• **INSTRUÇÕES**
A) Responda com base no texto sobre a saída dos EUA do Acordo de Paris:
(i) Em que ano e em qual conferência o acordo foi firmado?
(ii) Quantos senadores republicanos assinaram a carta pedindo a Trump que deixasse o acordo?
(iii) Quantos mísseis Trump mandou lançar contra uma base aérea da Síria?
B) Cite o texto sobre a saída dos EUA do Acordo de Paris sem mudar nada, começando pelas palavras "Trump como meteoro." e parando depois de "companhia do algoz.".
C) Conforme o texto sobre a saída dos EUA do Acordo de Paris, por que a Nicarágua estava fora do acordo? Explique em até três frases.

• **TRECHO DO TEXTO**
__________
Trump como meteoro. Fonte: Der Spiegel |
Embora extremamente insuficiente
e limitado nos mecanismos de proteção do sistema climático, o acordo
celebrado em 2015, na COP21 em Paris, reconhecia claramente a necessidade de
limitar o aquecimento global e contou com a pronta adesão de quase todos os
países-membros da ONU. Síria e Nicarágua eram, até esta quinta-feira 1o
de Junho de 2017 os únicos países fora do tratado. A Síria, presa em um quadro de caos, guerra, devastação e migração. A Nicarágua, vejam só, por considerar o Acordo fraco demais, impróprio no sentido de não atribuir responsabilidades proporcionais entre países ricos e pobres, e tendo ela promovido medidas de mitigação bem antes da COP21. A novidade: bombardeada
pelos EUA logo no inicio da desastrosa gestão de Donald Trump, a Síria agora
recebe a companhia do algoz.
Não é surpresa. Desde bem antes da campanha eleitoral, Trump
insiste no negacionismo climático. Pelo twitter,
ele já havia decretado que o aquecimento global seria “uma farsa inventada
pelos chineses” para prejudicar a competitividade da indústria dos EUA. O
anúncio da eleição do bilionário fanfarrão foi suficiente para fazer as ações
das companhias de carvão e petróleo decolarem
nas bolsas, assim como viriam a decolar mais tarde as ações das corporações
do setor bélico em abril, após Trump mandar despejar 59 mísseis Tomahawk
contra uma base aérea do país com que agora divide a infâmia de estar de fora
do Acordo de Paris.
Como antevimos,
a nomeação do famigerado negacionista Scott Pruitt, ex-procurador do estado de
Oklahoma que processou inúmeras vezes a EPA (Agência de Proteção Ambiental,
órgão federal) para dirigir a própria agência também já era um sinal dos
tempos.
Mas o desenho do desastre ficou mais nítido quando, conforme
denunciado
pelo periódico britânico The Guardian,
22 senadores republicanos apresentaram uma carta solicitando a Trump a retirada
do Acordo de Paris, reivindicação prontamente atendida. Dentre eles está o
inominável senador por Oklahoma (o que há de tão errado com esse estado,
pelamôrde??) James Inhofe que atirou
uma bola de neve no chão do Senado para comprovar de uma vez por todas que
o aquecimento global não existe...
__________
• **REGISTROS DO CONJUNTO**
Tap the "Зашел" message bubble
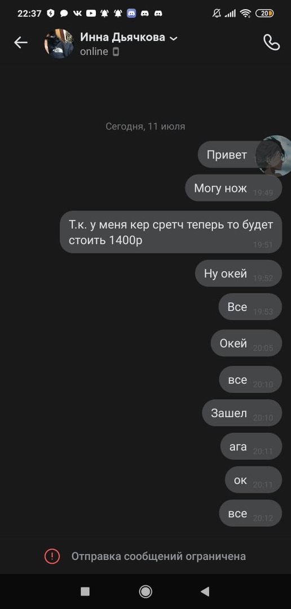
__________
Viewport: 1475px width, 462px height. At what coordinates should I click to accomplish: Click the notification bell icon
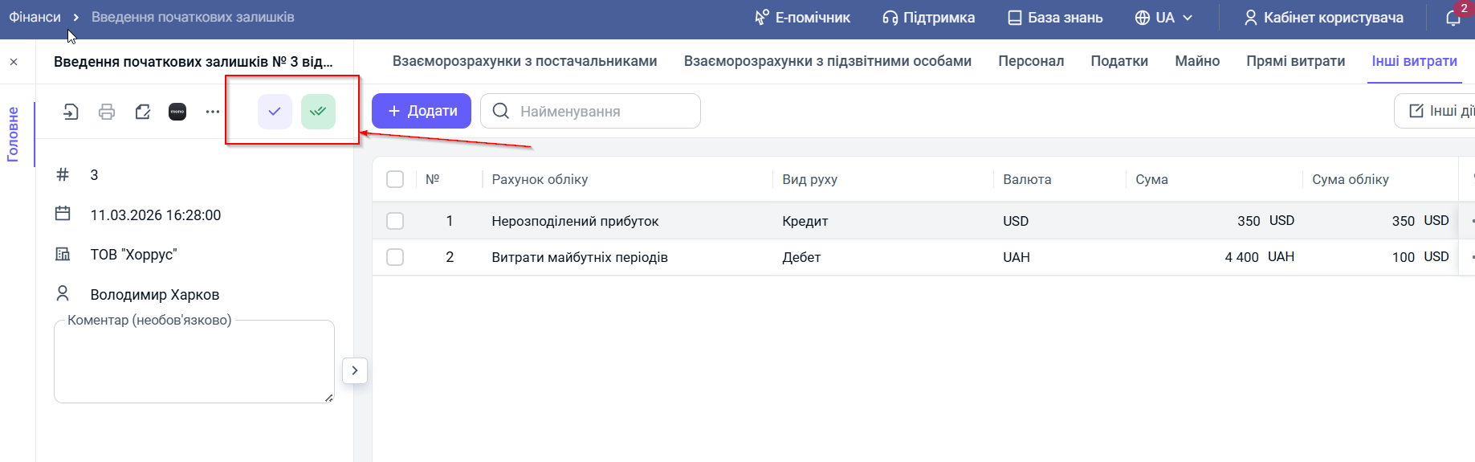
__________
• **RESPOSTAS POR TAREFA**
A)
(i) Em 2015, na COP21, em Paris.
(ii) 22 senadores.
(iii) 59 mísseis Tomahawk.

B)
Trump como meteoro. Fonte: Der Spiegel |
Embora extremamente insuficiente
e limitado nos mecanismos de proteção do sistema climático, o acordo
celebrado em 2015, na COP21 em Paris, reconhecia claramente a necessidade de
limitar o aquecimento global e contou com a pronta adesão de quase todos os
países-membros da ONU. Síria e Nicarágua eram, até esta quinta-feira 1o
de Junho de 2017 os únicos países fora do tratado. A Síria, presa em um quadro de caos, guerra, devastação e migração. A Nicarágua, vejam só, por considerar o Acordo fraco demais, impróprio no sentido de não atribuir responsabilidades proporcionais entre países ricos e pobres, e tendo ela promovido medidas de mitigação bem antes da COP21. A novidade: bombardeada
pelos EUA logo no inicio da desastrosa gestão de Donald Trump, a Síria agora
recebe a companhia do algoz.

C) A Nicarágua achava o Acordo fraco demais e impróprio, porque ele não dividia as responsabilidades de forma proporcional entre países ricos e pobres. Além disso, o país já tinha adotado medidas de mitigação bem antes da COP21.